"Überzogene Maßnahmen"

Zentralrat der Muslime beklagt Benachteiligung durch die Politik

Der Zentralrat der Muslime beklagt eine zunehmende Benachteiligung von Muslimen in Deutschland. Der Zentralrats-Vorsitzende Nadeem Elyas sagte der "Berliner Zeitung", derzeit erlebe er nur, "dass Gesetzespakete schnell verabschiedet werden, aus denen sich Sanktionen und Benachteiligungen für uns ergeben". Da die Politik parallel nicht für "vertrauensbildende Maßnahmen" sorge, bestehe die "Gefahr, dass die breite Masse der Muslime dadurch ihr Vertrauen in den Staat verliert".

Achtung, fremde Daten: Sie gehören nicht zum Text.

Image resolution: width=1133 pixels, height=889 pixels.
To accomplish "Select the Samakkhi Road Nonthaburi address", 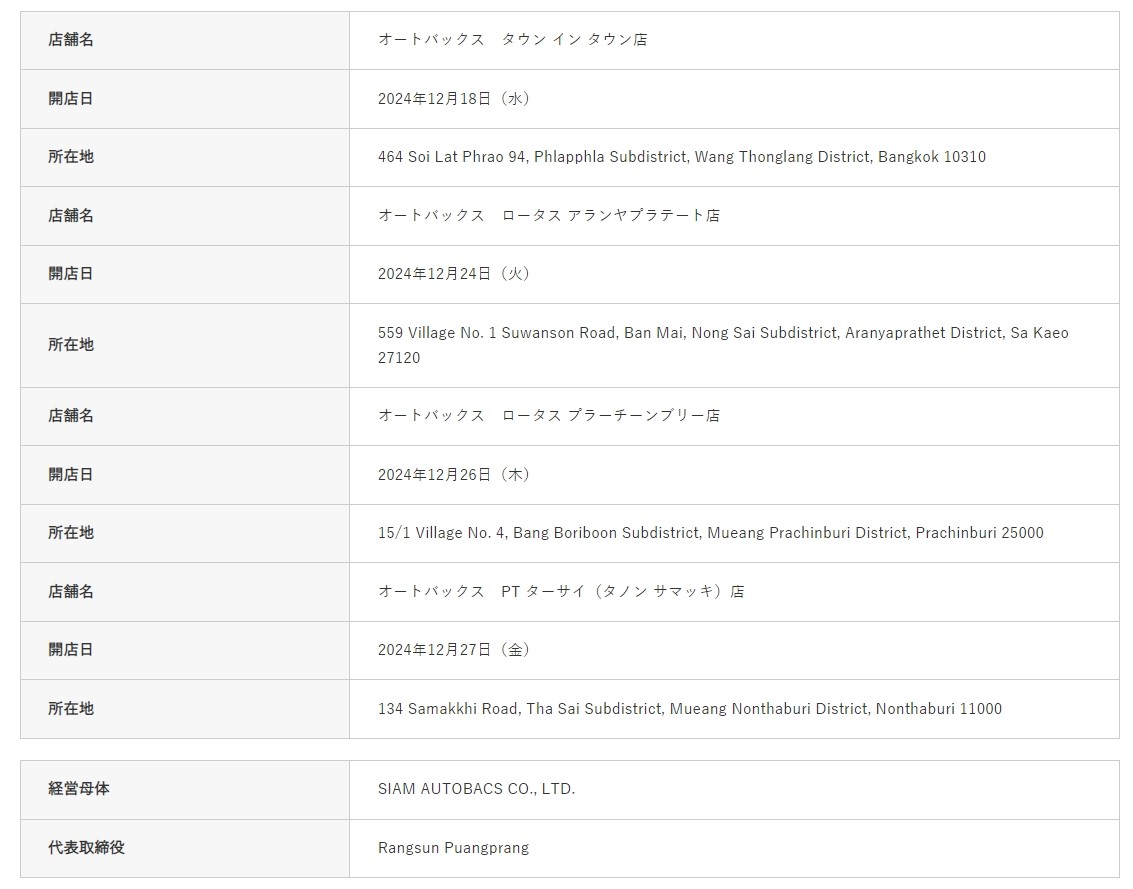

Vertrauen bildend wäre aus Sicht von Elyas, dass die islamische Lebensweise, solange sie mit dem Gesetz vereinbar sei, auch akzeptiert werde. Tatsächlich erlebe er aber das Gegenteil in Bezug auf das Kopftuch- oder das Schächt-Urteil. "Die Politik setzt alles daran, Dinge zu verhindern, die als verfassungskonform erklärt wurden", sagte der Zentralrats-Vorsitzende. Hinzu kämen Vorschläge wie jene zur Video-Überwachung von Moscheen, die "völlig überzogen" seien und bewirkten, dass sich die Mehrheit der friedfertigen Muslime "angefeindet vom Staat" fühle.